A key threshold in this progression is the accumulation of immature white blood cells, known as blasts, in the bone marrow. MDS is diagnosed when the percentage of blasts is less than 20 percent of the total bone marrow cells. Transformation to AML occurs once the blast percentage reaches or exceeds the 20 percent mark. This increase signals that the malignant clone has gained enough genetic alterations to block cell differentiation entirely.
Specific genetic mutations are strongly associated with high-risk progression. Mutations in the TP53 gene, a tumor suppressor, are linked to aggressive disease and poor outcomes. Other frequently implicated genes regulate epigenetics (ASXL1, EZH2) or transcription factors (RUNX1). Complex karyotypes, which involve multiple chromosomal abnormalities, also represent a poor prognostic factor, indicating genomic instability that facilitates AML development.
Clinical Assessment and Risk Stratification
Physicians use clinical and biological data to assess a patient’s likelihood of progression and overall survival through risk stratification.
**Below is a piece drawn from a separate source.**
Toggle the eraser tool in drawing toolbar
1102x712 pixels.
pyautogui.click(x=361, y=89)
The primary tool is the Revised International Prognostic Scoring System (IPSS-R), which assigns a weighted score based on five factors:
- The percentage of blasts in the bone marrow.
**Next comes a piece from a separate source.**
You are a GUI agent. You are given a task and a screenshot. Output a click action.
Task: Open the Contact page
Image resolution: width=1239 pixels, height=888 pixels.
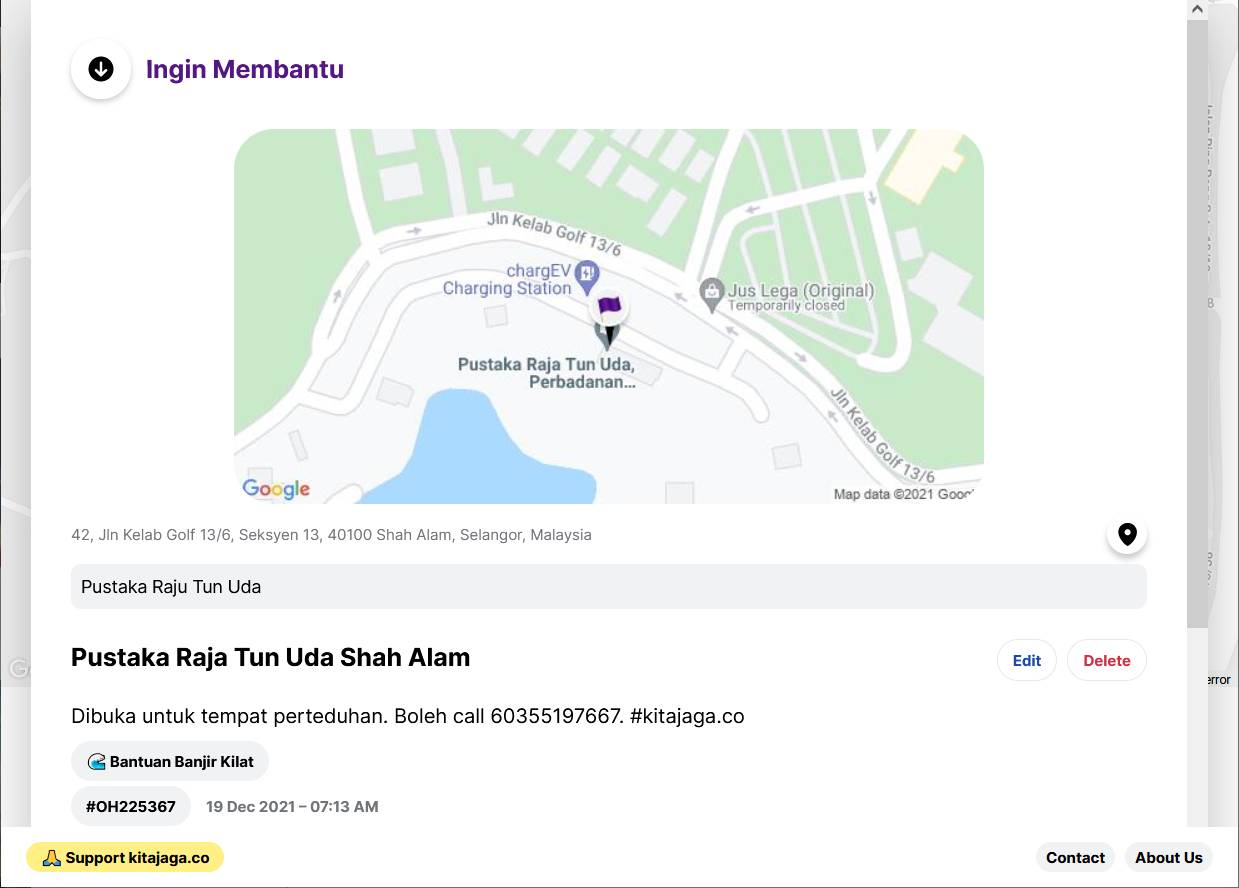1075,857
- The presence and type of chromosome abnormalities (cytogenetics).
- The severity of cytopenias (levels of hemoglobin, platelets, and absolute neutrophil count).
The IPSS-R refines older systems by classifying cytogenetic abnormalities into five prognostic groups. It recognizes that certain chromosomal changes, like a complex karyotype or monosomy 7, carry a much higher risk. The system also scores the depth of cytopenias, distinguishing between mild and severe low blood counts.
The total score places the patient into one of five risk categories: Very Low, Low, Intermediate, High, or Very High. Patients in the Very Low and Low-risk groups have a lower chance of AML transformation and are managed with less aggressive therapies. Conversely, High and Very High-risk groups face a significantly higher risk of progression. This system guides the decision to proceed with observation, low-intensity treatment, or curative approaches.
Treatment Approaches to Prevent Progression
For patients categorized as higher-risk by the IPSS-R, treatment focuses on delaying or preventing AML transformation. The standard first-line treatment is the use of Hypomethylating Agents (HMAs), such as azacitidine and decitabine. These drugs target the epigenetic changes that contribute to disease progression.
HMAs are nucleoside analogs that incorporate into the DNA of abnormal cells, inhibiting the enzyme DNA methyltransferase. This inhibition causes the removal of methyl groups from the DNA (hypomethylation), which can restore the function of silenced tumor suppressor genes. By changing the gene expression pattern, HMAs promote the maturation and differentiation of abnormal blood cells, slowing the malignant clone’s growth and reducing the blast count.
While HMAs extend survival and reduce the rate of transformation, Allogeneic Hematopoietic Stem Cell Transplantation (HSCT) remains the only potentially curative option for MDS. HSCT replaces the patient’s diseased blood-forming cells with healthy donor cells. This intensive procedure is generally reserved for younger, medically fit patients with higher-risk disease due to significant risks of mortality and complications.